**Your goal**
The pictures are to be dropped, and the records below are to be restated word for word.

#### Data to use

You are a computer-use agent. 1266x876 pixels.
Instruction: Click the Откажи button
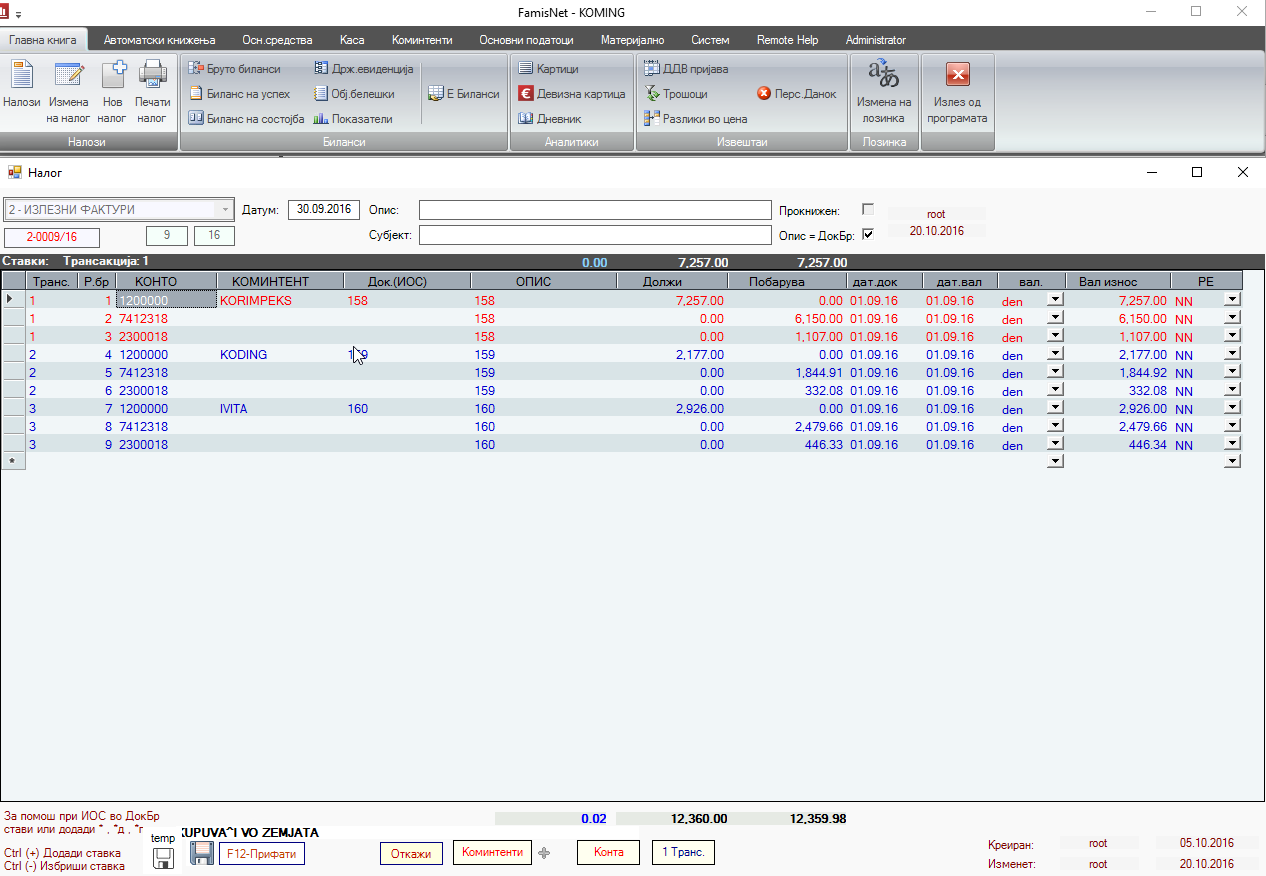[x=411, y=853]
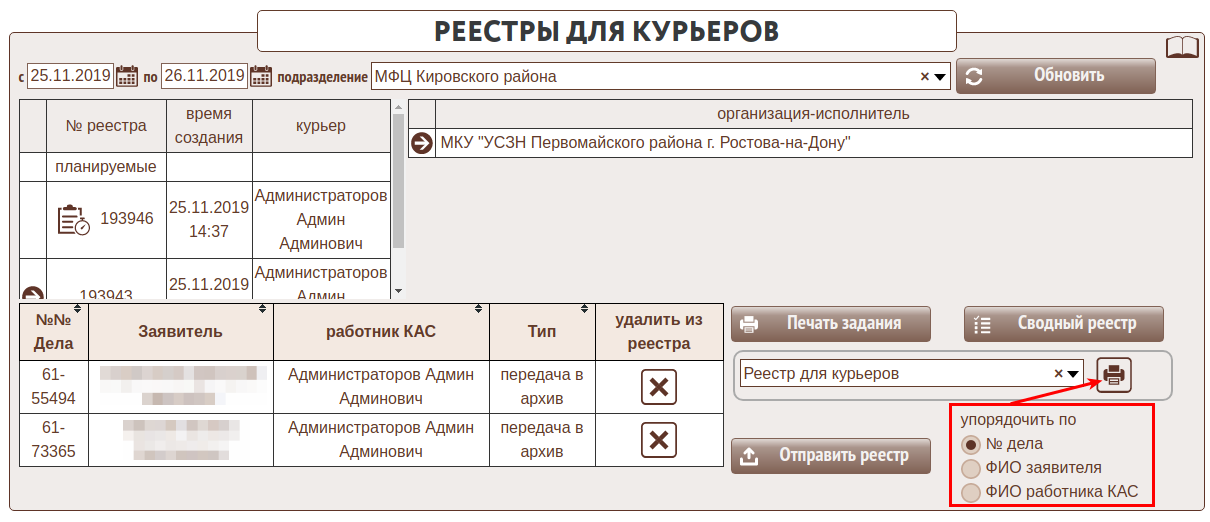This screenshot has width=1210, height=522.
Task: Clear the selected подразделение value
Action: pyautogui.click(x=925, y=77)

########

**Written answer**
You are a computer-use agent. 1266x876 pixels.
Instruction: Click the Откажи button
[x=411, y=853]
This screenshot has width=1210, height=522.
Task: Clear the selected подразделение value
Action: pyautogui.click(x=925, y=77)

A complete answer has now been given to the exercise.